She worked.  She saved.  She continued to see to the household needs.  But she had a secret project, too:  she had arranged for sponsors in America.  She could finally leave home, go to art school, live on her own.  When she finally told her family, her mother said nothing, wouldn’t even glance in her direction.  Then she spat out three words:  Crazy.  Stupid.  Selfish.

Selfish.  For wanting a life.  Selfish for not giving everything up, only almost everything.  What did she have to be selfish about?  No husband or boyfriends, no education, her youth nearly gone, her money going to groceries and home repairs and music lessons and textbooks, for everyone but her. 

And then in Hawaii she met a man who just about worshiped her.

 

This is just about all I know about how Leonard Moffitt and Shan-ying Leung ended up together.  It’s not much, I realize, not nearly enough to make any sort of solid conclusions about them, certainly not enough to see them as part of a larger pattern of cultural domination and marginalization.

But I can’t ignore what I do know.  I knew, even before I’d heard my roommate’s discomforting terminology, that there was a perceivable trend here:  white husband, Asian wife.  According to the 1970 Census, 20% of interracial marriages at the time my parents married were of a single combination:  white man, Asian woman.  Considering all the different possible combinations of race and gender, this seems hugely significant.  That figure lowered to 14% by the 2000 Census, but mainly because of another phenomenon relevant to my life:  an increase in the number of marriages between white men and mixed-race women.  Both white men and Asian women are still two of the most likely groups to marry outside of their racial category.

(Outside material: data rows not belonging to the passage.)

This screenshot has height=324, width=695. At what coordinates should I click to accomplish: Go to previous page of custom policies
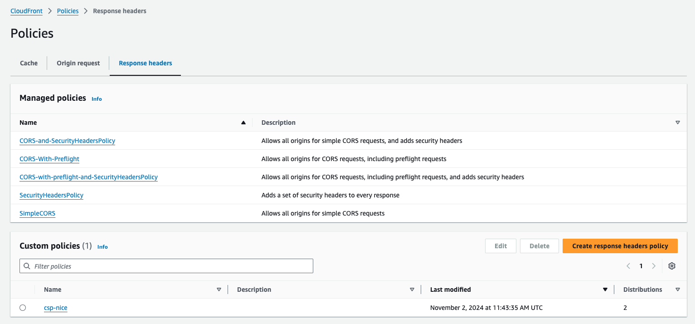coord(628,266)
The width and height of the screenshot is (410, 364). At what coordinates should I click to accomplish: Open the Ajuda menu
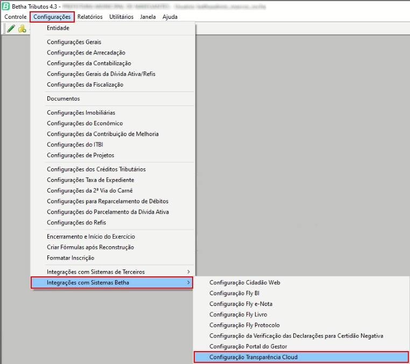point(169,17)
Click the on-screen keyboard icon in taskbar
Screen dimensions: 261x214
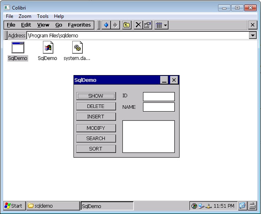[x=252, y=206]
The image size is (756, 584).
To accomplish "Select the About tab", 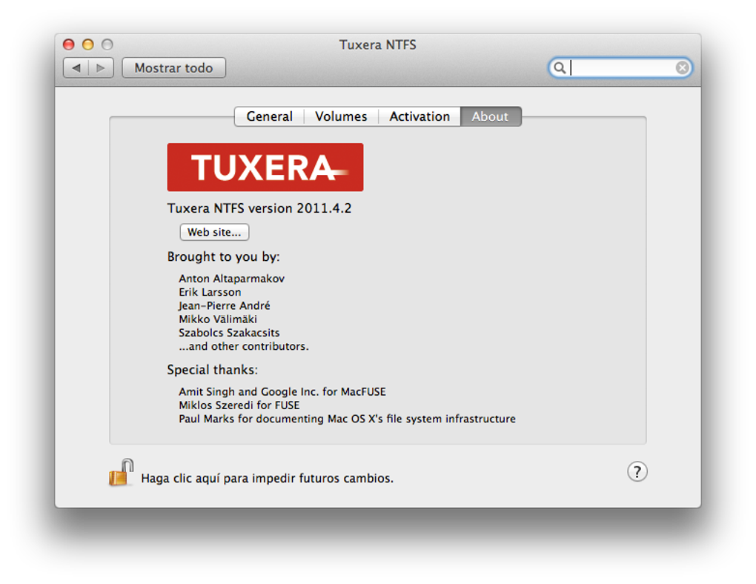I will (x=491, y=116).
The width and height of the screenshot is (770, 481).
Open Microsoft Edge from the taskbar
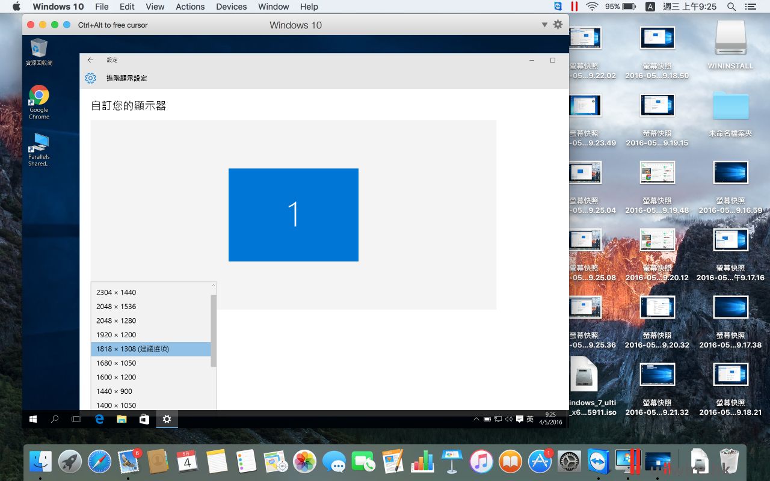tap(100, 419)
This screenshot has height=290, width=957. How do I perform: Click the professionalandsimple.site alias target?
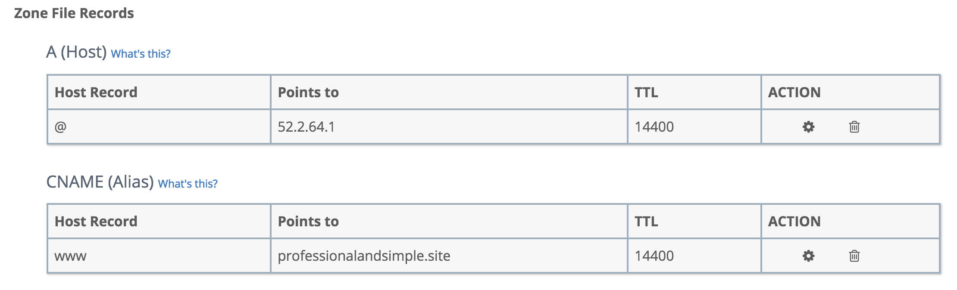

Of course Census data can’t come anywhere close to telling the whole story, but nothing ever does.  I’ve never known why my parents got married when they seemed outrageously ill-suited for each other.  But I knew instantly what my roommate’s acronym represented.  There was a pattern, and there in my parents, my roommates and myself was the evidence:  White-guy-Asian-woman was a nameable, identifiable thing, and it affected all of us whether we admitted it or not.  My roommate only had use for a term like AWL because she was actively dating white men herself—and only white men.  Did she have a term for an Asian woman who wanted a white man but not an AWL?  If she recognized that some men bought into all those Oriental stereotypes, could she honestly say that her preferences for a future mate weren’t part of that same phenomenon?    Could I?—for, admittedly, I too was dating white. 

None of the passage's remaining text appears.